What this task involves:
Copy the lines from the one holding "What do you see at coordinates (38, 377)" through the one holding "center [85, 162].", inclusive, and substitute "Identify" for "Describe". Keep everything else unchanged and output only those lines.

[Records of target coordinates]
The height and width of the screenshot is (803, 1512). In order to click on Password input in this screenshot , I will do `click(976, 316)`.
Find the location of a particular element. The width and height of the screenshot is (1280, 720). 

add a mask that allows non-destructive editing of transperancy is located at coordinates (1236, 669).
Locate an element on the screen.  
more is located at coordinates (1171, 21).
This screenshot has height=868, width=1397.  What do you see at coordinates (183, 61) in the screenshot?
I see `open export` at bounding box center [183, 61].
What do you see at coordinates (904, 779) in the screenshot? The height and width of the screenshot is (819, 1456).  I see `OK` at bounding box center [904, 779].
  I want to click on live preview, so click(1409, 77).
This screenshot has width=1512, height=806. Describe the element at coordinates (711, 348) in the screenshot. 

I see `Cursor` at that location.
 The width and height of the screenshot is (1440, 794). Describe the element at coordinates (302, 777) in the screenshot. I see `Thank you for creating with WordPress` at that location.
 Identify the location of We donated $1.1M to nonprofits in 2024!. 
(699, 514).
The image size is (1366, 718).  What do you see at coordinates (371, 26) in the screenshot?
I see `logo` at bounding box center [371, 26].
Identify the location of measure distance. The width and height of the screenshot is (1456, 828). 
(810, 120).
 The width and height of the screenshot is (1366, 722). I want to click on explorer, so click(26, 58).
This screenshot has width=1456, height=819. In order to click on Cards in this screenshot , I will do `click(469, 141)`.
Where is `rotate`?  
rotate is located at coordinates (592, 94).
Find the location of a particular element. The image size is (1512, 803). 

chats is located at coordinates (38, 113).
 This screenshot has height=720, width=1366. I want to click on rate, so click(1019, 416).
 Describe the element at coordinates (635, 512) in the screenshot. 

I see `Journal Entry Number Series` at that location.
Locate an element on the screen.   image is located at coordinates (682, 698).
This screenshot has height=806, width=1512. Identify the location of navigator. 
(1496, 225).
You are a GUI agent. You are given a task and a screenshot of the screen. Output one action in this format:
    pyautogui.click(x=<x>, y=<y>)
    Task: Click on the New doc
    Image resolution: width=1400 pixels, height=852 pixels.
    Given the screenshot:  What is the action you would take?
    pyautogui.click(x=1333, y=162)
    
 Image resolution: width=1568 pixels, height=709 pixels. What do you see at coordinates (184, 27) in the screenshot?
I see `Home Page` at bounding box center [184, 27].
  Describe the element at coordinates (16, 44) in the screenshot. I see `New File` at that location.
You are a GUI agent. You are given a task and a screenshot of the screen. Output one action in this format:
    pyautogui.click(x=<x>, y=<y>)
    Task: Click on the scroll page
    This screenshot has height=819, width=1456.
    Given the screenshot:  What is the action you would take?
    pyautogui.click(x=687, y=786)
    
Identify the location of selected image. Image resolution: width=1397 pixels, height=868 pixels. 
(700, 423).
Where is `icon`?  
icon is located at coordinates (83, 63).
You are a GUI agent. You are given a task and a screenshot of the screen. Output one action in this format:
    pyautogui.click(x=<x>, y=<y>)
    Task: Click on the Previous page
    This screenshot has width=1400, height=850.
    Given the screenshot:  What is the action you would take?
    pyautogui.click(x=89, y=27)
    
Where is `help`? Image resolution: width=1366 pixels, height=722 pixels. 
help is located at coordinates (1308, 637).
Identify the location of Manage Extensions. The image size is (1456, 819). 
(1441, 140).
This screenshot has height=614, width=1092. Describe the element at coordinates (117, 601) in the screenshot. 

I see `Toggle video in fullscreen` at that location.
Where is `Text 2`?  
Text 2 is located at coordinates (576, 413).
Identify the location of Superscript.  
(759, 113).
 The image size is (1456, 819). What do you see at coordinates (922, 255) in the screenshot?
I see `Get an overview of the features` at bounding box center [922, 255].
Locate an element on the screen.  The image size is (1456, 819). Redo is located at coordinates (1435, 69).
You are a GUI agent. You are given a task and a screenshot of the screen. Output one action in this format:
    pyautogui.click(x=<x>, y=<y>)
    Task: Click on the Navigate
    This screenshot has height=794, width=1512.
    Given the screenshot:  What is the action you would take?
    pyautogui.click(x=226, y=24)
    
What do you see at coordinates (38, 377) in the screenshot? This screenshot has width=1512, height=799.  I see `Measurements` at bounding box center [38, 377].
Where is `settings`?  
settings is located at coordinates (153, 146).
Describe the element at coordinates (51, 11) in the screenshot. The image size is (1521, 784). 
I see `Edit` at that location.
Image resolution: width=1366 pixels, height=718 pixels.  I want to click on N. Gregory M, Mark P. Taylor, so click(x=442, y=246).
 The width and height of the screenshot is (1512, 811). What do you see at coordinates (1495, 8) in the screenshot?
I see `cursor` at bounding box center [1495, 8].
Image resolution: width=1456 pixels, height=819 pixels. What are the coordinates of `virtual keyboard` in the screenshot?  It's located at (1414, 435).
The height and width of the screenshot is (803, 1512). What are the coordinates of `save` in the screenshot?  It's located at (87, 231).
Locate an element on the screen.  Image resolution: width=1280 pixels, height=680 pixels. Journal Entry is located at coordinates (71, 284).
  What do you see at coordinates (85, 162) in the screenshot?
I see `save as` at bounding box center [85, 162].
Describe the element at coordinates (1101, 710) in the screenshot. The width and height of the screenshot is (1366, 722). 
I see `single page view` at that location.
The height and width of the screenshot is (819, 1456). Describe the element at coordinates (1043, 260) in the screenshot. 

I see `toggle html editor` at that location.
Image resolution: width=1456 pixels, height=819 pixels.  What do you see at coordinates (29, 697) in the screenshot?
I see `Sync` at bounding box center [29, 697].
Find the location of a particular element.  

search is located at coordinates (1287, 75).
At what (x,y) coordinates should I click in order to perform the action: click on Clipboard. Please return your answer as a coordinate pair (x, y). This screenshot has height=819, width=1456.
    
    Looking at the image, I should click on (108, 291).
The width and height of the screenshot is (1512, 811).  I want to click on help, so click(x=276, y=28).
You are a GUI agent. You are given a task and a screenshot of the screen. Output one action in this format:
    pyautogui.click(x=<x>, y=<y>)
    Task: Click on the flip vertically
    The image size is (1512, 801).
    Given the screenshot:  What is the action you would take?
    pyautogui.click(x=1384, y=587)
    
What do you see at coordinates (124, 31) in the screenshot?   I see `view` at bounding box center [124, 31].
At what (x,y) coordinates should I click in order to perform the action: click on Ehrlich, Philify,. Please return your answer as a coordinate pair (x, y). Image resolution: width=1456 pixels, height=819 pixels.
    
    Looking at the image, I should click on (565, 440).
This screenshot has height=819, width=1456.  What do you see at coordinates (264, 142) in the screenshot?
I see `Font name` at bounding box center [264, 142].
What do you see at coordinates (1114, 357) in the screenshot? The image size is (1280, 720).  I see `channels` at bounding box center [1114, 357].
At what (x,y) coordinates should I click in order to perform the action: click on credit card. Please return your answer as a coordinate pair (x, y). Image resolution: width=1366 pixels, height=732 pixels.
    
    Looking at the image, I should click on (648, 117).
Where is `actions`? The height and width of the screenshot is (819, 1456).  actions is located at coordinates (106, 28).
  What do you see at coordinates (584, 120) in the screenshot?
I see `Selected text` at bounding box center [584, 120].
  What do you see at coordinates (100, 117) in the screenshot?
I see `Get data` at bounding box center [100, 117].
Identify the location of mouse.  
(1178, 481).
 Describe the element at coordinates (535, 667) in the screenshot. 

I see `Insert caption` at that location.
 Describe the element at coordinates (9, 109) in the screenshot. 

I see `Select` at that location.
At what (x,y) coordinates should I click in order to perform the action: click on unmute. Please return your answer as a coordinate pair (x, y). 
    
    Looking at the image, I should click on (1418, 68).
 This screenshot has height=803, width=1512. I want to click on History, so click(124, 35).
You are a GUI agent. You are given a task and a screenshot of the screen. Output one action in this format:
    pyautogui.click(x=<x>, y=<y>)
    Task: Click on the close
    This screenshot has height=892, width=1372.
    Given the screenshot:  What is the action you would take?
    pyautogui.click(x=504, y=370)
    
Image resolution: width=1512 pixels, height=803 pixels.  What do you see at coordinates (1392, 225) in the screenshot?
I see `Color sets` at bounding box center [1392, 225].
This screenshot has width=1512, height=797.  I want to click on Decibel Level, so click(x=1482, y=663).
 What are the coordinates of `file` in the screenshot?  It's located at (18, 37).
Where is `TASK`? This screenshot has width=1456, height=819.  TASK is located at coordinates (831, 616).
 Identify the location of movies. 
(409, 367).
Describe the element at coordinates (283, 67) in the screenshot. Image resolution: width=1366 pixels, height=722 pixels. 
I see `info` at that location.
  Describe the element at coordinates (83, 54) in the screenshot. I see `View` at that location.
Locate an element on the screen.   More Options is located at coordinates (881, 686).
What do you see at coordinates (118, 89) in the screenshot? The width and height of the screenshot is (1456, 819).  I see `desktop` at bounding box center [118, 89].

Expected answer:
What do you see at coordinates (38, 377) in the screenshot? This screenshot has width=1512, height=799.  I see `Measurements` at bounding box center [38, 377].
Where is `settings`?  
settings is located at coordinates (153, 146).
Identify the element at coordinates (51, 11) in the screenshot. The image size is (1521, 784). 
I see `Edit` at that location.
Image resolution: width=1366 pixels, height=718 pixels.  I want to click on N. Gregory M, Mark P. Taylor, so click(x=442, y=246).
 The width and height of the screenshot is (1512, 811). What do you see at coordinates (1495, 8) in the screenshot?
I see `cursor` at bounding box center [1495, 8].
Image resolution: width=1456 pixels, height=819 pixels. What are the coordinates of `virtual keyboard` in the screenshot?  It's located at (1414, 435).
The height and width of the screenshot is (803, 1512). What are the coordinates of `save` in the screenshot?  It's located at (87, 231).
Locate an element on the screen.  Image resolution: width=1280 pixels, height=680 pixels. Journal Entry is located at coordinates (71, 284).
  What do you see at coordinates (85, 162) in the screenshot?
I see `save as` at bounding box center [85, 162].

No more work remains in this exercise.